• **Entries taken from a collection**
• • •
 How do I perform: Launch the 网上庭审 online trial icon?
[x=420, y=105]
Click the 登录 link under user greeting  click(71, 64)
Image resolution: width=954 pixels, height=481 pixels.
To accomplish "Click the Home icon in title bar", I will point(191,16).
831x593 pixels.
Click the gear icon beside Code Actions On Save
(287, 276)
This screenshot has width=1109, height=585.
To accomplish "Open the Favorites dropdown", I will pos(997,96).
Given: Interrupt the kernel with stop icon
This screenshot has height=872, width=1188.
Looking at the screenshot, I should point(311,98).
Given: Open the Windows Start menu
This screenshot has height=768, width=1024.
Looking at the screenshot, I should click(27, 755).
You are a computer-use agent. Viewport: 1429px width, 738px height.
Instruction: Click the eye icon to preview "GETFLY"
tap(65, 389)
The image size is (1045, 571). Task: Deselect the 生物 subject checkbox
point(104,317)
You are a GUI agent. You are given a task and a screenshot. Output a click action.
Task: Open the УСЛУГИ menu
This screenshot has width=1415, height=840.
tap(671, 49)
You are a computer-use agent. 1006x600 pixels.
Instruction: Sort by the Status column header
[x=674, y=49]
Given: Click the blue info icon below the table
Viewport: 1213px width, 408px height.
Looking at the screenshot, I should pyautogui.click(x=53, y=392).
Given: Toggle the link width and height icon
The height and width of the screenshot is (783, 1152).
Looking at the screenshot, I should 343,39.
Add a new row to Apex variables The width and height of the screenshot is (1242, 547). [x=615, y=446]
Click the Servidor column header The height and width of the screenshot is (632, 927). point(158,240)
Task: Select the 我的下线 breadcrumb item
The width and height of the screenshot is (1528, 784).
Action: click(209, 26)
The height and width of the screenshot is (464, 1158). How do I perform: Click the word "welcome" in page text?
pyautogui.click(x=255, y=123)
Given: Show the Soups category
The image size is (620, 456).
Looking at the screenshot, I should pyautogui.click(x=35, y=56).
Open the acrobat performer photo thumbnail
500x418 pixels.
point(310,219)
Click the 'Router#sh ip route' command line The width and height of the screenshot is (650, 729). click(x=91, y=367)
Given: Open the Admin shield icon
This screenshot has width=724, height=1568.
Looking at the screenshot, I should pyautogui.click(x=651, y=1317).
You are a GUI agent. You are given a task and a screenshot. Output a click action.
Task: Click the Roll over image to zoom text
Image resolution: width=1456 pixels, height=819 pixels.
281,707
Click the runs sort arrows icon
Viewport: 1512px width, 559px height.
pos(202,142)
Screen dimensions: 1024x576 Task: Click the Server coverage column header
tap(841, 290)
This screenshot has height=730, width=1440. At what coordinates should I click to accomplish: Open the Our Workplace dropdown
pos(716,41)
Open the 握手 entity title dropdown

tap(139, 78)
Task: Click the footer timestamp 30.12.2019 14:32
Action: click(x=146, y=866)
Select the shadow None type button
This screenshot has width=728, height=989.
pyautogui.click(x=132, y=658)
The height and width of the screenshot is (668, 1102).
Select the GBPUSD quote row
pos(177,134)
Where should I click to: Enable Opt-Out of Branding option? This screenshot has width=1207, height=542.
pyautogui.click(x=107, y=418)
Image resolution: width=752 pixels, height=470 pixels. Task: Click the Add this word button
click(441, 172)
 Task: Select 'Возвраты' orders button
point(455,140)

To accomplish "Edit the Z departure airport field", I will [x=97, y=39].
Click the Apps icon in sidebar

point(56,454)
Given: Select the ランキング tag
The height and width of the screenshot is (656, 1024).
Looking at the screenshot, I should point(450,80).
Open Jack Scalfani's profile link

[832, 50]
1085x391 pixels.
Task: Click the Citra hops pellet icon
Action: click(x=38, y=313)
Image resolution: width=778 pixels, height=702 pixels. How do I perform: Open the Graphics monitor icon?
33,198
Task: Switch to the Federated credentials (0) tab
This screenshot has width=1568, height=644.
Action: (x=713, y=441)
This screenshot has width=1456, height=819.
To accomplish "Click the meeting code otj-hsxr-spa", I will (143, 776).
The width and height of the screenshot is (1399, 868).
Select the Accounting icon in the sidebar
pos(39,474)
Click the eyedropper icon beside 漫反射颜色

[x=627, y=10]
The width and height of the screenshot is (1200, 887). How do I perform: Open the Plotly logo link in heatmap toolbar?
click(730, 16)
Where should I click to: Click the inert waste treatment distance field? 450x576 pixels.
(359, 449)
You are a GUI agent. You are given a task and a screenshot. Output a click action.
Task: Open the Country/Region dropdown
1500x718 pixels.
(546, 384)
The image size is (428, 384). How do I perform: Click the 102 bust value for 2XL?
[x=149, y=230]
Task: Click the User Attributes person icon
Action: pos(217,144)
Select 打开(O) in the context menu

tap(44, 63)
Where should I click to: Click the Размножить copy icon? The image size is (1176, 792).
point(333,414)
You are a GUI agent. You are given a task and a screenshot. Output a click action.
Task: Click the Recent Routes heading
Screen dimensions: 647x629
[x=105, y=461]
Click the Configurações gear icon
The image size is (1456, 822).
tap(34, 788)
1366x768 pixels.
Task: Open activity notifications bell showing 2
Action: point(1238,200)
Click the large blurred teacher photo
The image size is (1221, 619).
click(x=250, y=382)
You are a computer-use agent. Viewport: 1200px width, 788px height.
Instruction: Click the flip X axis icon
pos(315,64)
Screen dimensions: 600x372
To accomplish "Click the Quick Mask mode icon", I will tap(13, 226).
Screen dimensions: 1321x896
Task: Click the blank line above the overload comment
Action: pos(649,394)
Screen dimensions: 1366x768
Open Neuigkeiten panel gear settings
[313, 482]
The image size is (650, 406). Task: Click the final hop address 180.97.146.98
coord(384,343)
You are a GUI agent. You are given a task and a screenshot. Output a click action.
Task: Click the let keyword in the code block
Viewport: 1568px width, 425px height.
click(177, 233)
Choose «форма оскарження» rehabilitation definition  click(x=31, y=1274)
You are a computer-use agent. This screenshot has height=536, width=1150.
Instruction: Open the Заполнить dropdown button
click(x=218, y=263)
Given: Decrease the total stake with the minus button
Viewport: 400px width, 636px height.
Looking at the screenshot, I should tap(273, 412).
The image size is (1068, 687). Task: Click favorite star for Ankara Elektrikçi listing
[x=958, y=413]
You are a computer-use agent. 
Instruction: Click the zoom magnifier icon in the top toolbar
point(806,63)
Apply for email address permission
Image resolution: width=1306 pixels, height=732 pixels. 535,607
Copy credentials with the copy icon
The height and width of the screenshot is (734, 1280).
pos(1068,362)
• • •
• **Task objective**
Starting at the line that contains "Select the shadow None type button" and stopping after the line that contains "This screenshot has width=1456, height=819.", write out every line exactly as it appears above, and no other line.

• **Written response**
Select the shadow None type button
This screenshot has width=728, height=989.
pyautogui.click(x=132, y=658)
The height and width of the screenshot is (668, 1102).
Select the GBPUSD quote row
pos(177,134)
Where should I click to: Enable Opt-Out of Branding option? This screenshot has width=1207, height=542.
pyautogui.click(x=107, y=418)
Image resolution: width=752 pixels, height=470 pixels. Task: Click the Add this word button
click(441, 172)
 Task: Select 'Возвраты' orders button
point(455,140)

To accomplish "Edit the Z departure airport field", I will [x=97, y=39].
Click the Apps icon in sidebar

point(56,454)
Given: Select the ランキング tag
The height and width of the screenshot is (656, 1024).
Looking at the screenshot, I should point(450,80).
Open Jack Scalfani's profile link

[832, 50]
1085x391 pixels.
Task: Click the Citra hops pellet icon
Action: click(x=38, y=313)
Image resolution: width=778 pixels, height=702 pixels. How do I perform: Open the Graphics monitor icon?
33,198
Task: Switch to the Federated credentials (0) tab
This screenshot has width=1568, height=644.
Action: (x=713, y=441)
This screenshot has width=1456, height=819.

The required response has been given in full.